Distributional dependence: The critic's proposals become entangled with the specific linguistic content of recent interactions, making it difficult to separate signal (reward quality) from noise (conversational idiosyncrasies).

4.2 Reward-Only Conditioning

By restricting the critic to reward signals and their temporal structure, we obtain a critic that reasons about policy quality rather than conversational content. The critic answers the question: "Given that this prompt produced this reward pattern, how should the prompt be revised?"

This conditioning forces the critic to develop abstract representations of policy quality—notions like "the current prompt may be too verbose" or "the prompt may not be sufficiently directive"—rather than surface-level content adjustments.

4.3 The Critic Memory

The critic maintains a persistent journal (CriticMemory) consisting of two synchronized representations:

critic_memory.md: human-readable journal of prior evaluations, decisions, and rationales
critic_memory.json: machine-readable sidecar for reliable structured retrieval

This memory provides the critic with a longitudinal view of policy evolution, enabling it to detect patterns such as recurring performance degradation after certain types of updates or persistent weaknesses in the current policy family.

5. Reward Signal Design

5.1 Implicit Behavioral Signals

Human-Watch derives reward from two implicit behavioral signals that do not require explicit user rating:

Thumbs feedback ( $r_{\text{thumb}} \in {-1, 0, +1}$ ): Binary approval signal converted via: $r_{\text{thumb}} = \text{thumbs_to_score}(\text{feedback})$

Reading time ( $r_{\text{read}} \in [0, 1]$ ): Dwell time on assistant responses, normalized and converted via: $r_{\text{read}} = \text{reading_time_to_score}(\Delta t)$

Longer reading time is treated as a weak positive signal, consistent with engagement literature showing that users spend more time on content they find relevant.

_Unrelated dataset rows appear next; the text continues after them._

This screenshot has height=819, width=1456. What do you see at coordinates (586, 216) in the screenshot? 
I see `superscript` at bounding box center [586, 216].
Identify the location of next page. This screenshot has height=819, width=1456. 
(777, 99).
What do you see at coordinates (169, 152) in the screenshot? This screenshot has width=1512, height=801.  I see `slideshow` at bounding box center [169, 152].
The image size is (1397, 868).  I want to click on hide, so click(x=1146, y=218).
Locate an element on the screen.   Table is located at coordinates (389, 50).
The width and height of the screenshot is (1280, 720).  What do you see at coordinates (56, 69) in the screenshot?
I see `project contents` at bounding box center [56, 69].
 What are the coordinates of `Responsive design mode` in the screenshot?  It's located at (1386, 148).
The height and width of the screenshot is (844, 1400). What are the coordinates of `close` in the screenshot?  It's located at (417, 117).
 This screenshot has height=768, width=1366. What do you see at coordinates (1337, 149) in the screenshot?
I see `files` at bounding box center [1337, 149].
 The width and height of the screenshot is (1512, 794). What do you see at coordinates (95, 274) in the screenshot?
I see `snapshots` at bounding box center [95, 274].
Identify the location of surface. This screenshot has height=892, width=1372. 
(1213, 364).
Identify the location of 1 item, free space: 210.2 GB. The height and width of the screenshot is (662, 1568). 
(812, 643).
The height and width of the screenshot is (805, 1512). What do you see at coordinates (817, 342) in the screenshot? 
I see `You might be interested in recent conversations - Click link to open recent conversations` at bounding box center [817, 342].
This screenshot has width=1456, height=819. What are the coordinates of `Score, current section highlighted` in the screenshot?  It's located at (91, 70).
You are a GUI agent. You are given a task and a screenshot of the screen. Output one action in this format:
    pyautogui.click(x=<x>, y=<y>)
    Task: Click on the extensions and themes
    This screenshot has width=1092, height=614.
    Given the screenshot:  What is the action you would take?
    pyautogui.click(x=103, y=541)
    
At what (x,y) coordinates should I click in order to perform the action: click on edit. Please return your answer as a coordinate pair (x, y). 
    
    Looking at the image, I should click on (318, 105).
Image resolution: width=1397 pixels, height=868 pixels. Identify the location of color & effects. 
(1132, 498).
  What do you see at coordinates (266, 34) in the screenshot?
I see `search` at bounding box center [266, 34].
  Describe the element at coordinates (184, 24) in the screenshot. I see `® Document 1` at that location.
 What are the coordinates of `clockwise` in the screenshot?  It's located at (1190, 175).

5.2 Hybrid Reward Aggregation

The FeedbackAggregator combines signals into a scalar reward:

$r_t = \alpha \cdot r_{\text{thumb}} + (1 - \alpha) \cdot r_{\text{read}}$

where $\alpha$ is a mixing coefficient that weights explicit over implicit feedback. The RewardHistory component maintains a rolling window of $r_t$ values and computes the trend label $\ell_t \in {\text{improving}, \text{stable}, \text{degrading}}$ used by the critic.

6. Convergence Detection and Update Gating

Online policy optimization risks instability: a well-performing policy may be unnecessarily perturbed by stochastic reward fluctuations. Human-Watch addresses this with an explicit convergence criterion.

Definition (Convergence): The system is declared converged at time $t$ if:

$\text{consecutive_correct}$

where $K = 5$ , $\delta = 0.05$ , and the Word Change Ratio is:

$\text{WCR}(p, p') = 1 - \frac{|\text{words}(p) \cap \text{words}(p')|}{\max(|\text{words}(p)|, |\text{words}(p')|)}$

The WCR condition ensures that convergence requires not only sustained performance but also that the policy has stabilized—preventing a scenario where performance is high but the critic continues proposing large prompt revisions.

Once convergence is declared, the evaluator subprocess is bypassed entirely, eliminating LLM inference costs during stable operation.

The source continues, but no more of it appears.